We’ve all been there. It’s the wee hours of the morning and you’re wide-awake, tossing and turning. The minutes tick by and you’re counting just how many hours of sleep you can get if you fall asleep right now. Stress and pent up energy from the day prevents you from dozing off, causing you even more stress and frustration.

A recent New Yorker article noted that over the past 50 years, the average sleep duration shrunk by an hour and a half, down to just under seven hours per night. And a whopping 69 percent of us report getting insufficient sleep. In fact, according to the CDC, sleep deprivation is a public health epidemic.

Sleep Hygiene – It’s Real

Our ability to get enough quality sleep is affected by our habits. That’s why sleep hygiene is so important to our overall well-being. But modern life is taking a toll and making it difficult for everyone to get enough shuteye.

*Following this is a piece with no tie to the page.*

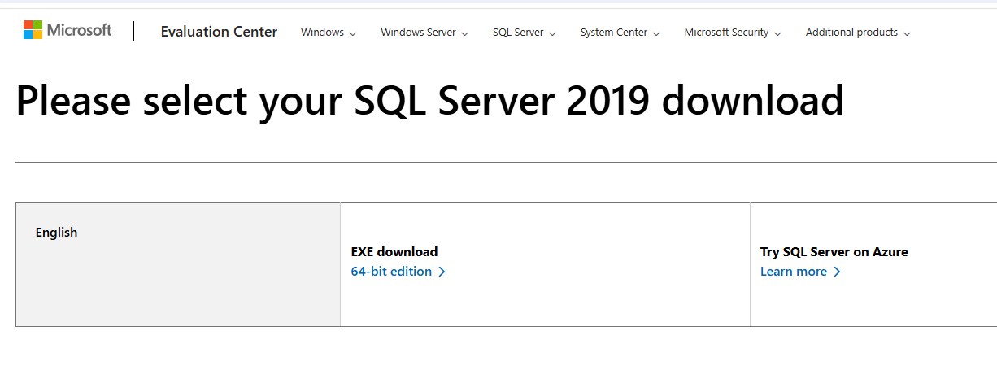Expand the SQL Server dropdown chevron

coord(552,33)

We’re constantly juggling priorities and responding to the ring, beep, or buzz of our devices. As the lines between work and personal time blur, people are plugged in at all hours. Not only are our minds racing after all that stimulation, but the blue light emitted by devices actually suppresses the ability to fall asleep.

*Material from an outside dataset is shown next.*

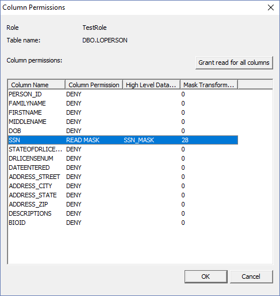
Task: Select the highlighted SSN row
Action: (123, 140)
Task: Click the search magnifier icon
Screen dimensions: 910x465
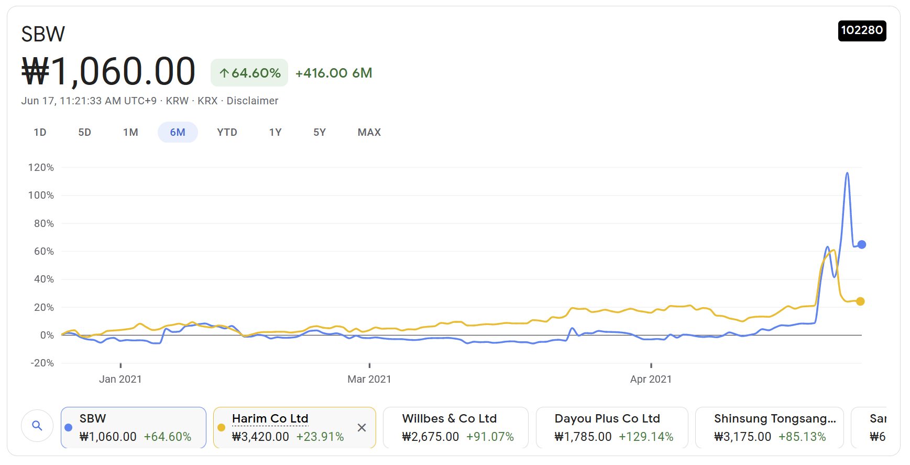Action: pos(37,426)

Wondering what can help? Workplaces can let employees know that it’s not just OK, but encouraged, to disconnect from technology before bedtime as a way to help them fall asleep faster.

Nutrition plays a key role in sleep, as well. After a long day, it can be easier for you to swing by the fast food drive-through than to cook a healthy dinner. While that’s a quick fix, a meal heavy in fat and salt is likely to make it difficult to fall asleep.

But many people find making time to cook a challenge. Eat more healthfully by sharing tips with co-workers on how to plan meals and prep ingredients before the workweek starts. This will save time in kitchen and make it easy to stay on track.

When you’re low on energy, you’re more likely to reach for an afternoon caffeine boost, which in turn will keep them up late. Motivation to exercise drops when you’re tired, but physical activity during the day actually helps you sleep better. It can be a vicious cycle of not-so-healthy habits, all contributing to this sleep crisis.

Once that afternoon yawn hits, try going for a walk, maybe even with co-workers, instead of taking a coffee break. You’ll perk right up and – as an added bonus – get in some activity!

More Than a Stifled Yawn

Not getting enough rest has serious consequences, beyond stifling a yawn in that important meeting. Extreme fatigue contributes to about 100,000 car accidents in the United States each year, and played a role in both the 1986 Russian Chernobyl nuclear explosion and the 1986 U.S. Space Shuttle Challenger accident.

Our infographic illustrates the wide range of ways sleep deprivation negatively impacts well-being. For example, sleep deprivation can contribute to health issues, including diabetes, hypertension, and depression. And people who sleep fewer than six hours a night are 30 percent more likely to be overweight.

When you show up to work after a night of poor sleep, you’re less productive. The CDC reports that sleep deprived employees have 23 percent reduced concentration and 18 percent reduced memory. They have less energy and a decreased ability to cope with stress.

Building healthy habits that support good sleep is a small but important way to improve your well-being. Before long, these healthy habits will reap rewards beyond just sweeter dreams.